When studied the difference in "brain sex" of the homosexual and trans-identified natal individuals has been at best a matter of degree, and a few neurological correlates of trans-identifion have been found which do not relate to "brain sex" (which is not entirely cut and dry to begin with), for instance see Structural connections in the brain in relation to gender identity and sexual orientation (which studies all four combinations of sex and sexual orientation)—@SKL i had not read that far back and have now read your post.
i have not looked in depth into the science- i checked the first couple of links on google regarding the transgender brain and none of them even contain the word 'homosexual' so in my about-to-go-to-bed state i can't assess the accuracy what you say. i would appreciate a reference.

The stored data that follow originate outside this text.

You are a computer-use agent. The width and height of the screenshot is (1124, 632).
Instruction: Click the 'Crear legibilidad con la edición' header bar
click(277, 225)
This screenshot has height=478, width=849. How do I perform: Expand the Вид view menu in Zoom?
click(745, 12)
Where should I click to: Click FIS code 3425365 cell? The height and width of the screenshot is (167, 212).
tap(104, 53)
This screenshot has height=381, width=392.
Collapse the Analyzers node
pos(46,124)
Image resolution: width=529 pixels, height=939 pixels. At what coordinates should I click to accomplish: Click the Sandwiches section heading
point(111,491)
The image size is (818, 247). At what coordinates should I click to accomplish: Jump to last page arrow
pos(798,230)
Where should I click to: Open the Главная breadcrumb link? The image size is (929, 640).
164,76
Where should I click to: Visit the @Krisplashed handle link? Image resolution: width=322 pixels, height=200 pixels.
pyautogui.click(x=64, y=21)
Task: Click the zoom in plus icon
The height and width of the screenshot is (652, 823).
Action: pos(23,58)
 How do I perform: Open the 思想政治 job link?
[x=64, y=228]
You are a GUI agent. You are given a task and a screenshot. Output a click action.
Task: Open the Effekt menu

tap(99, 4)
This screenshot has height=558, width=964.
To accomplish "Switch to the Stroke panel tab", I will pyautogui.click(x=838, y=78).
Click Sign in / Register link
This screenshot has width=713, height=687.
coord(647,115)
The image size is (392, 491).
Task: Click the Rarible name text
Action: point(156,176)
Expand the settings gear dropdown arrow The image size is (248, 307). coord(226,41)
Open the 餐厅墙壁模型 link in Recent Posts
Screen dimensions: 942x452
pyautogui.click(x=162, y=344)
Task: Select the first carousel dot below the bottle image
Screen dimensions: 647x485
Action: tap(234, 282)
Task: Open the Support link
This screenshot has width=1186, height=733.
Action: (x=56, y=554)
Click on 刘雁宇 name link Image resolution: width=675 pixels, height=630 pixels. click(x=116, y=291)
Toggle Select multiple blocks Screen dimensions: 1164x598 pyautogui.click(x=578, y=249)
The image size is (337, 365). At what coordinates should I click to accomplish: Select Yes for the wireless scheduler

After controlling for sexual orientation, the transgender groups showed sex-typical FA-values. The only exception was the right inferior fronto-occipital tract, connecting parietal and frontal brain areas that mediate own body perception. Our findings suggest that the neuroanatomical signature of transgenderism is related to brain areas processing the perception of self and body ownership, whereas homosexuality seems to be associated with less cerebral sexual differentiation.
When they are found the differences (structural and functional) between trans-identified and non-trans-identifying males are similar to the differences between heterosexual and homosexual males. The latter difference is more pronounced in effeminate/gender non-conforming (GNC) homosexual men. This rather calls into question the concept of an essentialistically cross-sex brain that causes trans-identification.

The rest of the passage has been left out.